Stored items from a collection

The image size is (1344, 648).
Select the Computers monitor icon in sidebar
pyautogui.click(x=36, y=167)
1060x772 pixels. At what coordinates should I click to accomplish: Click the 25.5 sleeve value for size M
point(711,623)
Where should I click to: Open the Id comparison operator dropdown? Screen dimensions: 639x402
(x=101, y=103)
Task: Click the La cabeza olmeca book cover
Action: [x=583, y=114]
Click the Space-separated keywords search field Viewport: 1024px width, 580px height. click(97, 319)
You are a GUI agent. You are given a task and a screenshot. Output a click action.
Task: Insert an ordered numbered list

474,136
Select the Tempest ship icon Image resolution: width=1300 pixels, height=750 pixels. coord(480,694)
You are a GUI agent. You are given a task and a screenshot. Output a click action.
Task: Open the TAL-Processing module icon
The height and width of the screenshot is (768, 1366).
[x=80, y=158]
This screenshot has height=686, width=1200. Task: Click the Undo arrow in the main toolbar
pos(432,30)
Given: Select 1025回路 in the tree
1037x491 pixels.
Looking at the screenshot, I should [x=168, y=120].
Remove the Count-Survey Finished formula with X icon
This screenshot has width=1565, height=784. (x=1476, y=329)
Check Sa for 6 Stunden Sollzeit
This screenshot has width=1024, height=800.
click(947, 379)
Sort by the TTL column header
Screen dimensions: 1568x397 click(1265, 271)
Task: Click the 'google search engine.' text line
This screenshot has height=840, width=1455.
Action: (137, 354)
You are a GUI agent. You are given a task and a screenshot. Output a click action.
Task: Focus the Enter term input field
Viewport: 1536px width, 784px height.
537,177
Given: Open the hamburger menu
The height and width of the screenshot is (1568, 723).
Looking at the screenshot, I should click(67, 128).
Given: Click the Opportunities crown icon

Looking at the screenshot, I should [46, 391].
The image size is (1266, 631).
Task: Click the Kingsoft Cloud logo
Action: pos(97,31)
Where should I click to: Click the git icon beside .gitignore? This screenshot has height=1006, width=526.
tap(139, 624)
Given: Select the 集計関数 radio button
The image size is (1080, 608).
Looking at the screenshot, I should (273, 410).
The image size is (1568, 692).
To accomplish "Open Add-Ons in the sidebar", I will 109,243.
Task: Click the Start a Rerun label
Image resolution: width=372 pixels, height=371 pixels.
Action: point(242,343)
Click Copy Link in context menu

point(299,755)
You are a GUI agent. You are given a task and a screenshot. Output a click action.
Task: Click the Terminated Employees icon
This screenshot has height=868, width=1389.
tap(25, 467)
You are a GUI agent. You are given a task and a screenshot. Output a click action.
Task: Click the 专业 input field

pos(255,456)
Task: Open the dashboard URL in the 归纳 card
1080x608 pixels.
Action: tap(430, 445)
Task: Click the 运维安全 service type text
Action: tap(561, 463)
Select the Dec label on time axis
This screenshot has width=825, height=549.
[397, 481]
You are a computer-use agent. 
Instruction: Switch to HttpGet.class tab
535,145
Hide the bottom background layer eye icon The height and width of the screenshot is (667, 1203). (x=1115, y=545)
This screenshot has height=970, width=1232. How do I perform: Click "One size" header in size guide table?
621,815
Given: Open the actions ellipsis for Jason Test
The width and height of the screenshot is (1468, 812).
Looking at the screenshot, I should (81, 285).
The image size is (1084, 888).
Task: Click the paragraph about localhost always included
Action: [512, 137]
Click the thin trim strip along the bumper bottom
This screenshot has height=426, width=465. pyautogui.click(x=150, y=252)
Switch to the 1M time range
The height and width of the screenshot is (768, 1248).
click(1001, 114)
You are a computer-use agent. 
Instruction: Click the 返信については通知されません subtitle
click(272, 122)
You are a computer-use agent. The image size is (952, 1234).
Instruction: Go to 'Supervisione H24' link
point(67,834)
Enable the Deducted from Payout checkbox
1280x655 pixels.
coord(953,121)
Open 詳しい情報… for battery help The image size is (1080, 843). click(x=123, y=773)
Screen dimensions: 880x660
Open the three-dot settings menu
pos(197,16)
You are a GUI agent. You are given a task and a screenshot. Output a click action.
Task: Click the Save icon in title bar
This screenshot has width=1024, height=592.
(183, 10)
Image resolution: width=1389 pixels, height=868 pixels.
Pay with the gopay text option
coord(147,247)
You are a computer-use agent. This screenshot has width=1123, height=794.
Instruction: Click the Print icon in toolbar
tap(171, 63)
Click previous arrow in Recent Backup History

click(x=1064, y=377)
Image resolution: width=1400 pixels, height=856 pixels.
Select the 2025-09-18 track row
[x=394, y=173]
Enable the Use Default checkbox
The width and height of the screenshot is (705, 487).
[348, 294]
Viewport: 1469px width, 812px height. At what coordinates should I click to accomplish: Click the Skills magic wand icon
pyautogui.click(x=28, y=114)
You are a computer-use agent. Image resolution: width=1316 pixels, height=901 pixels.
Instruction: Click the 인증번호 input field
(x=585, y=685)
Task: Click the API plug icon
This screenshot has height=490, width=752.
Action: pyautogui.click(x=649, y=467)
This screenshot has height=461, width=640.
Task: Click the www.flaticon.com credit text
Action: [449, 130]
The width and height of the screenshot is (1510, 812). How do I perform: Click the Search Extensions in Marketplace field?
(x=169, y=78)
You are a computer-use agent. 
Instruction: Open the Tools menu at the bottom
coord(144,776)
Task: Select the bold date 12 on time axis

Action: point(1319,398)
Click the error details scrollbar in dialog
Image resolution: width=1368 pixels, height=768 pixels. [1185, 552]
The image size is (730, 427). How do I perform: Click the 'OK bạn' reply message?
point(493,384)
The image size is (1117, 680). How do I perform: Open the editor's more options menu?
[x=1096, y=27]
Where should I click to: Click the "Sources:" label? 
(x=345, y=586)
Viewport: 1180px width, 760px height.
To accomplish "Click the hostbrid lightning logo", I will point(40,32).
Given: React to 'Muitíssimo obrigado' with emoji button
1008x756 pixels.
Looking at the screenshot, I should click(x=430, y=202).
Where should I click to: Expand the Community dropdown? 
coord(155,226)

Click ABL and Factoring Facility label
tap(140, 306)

About this exercise: Scan the records above and show every line in which the word "Enable" occurs.

Response to this task:
Enable the Deducted from Payout checkbox
Enable the Use Default checkbox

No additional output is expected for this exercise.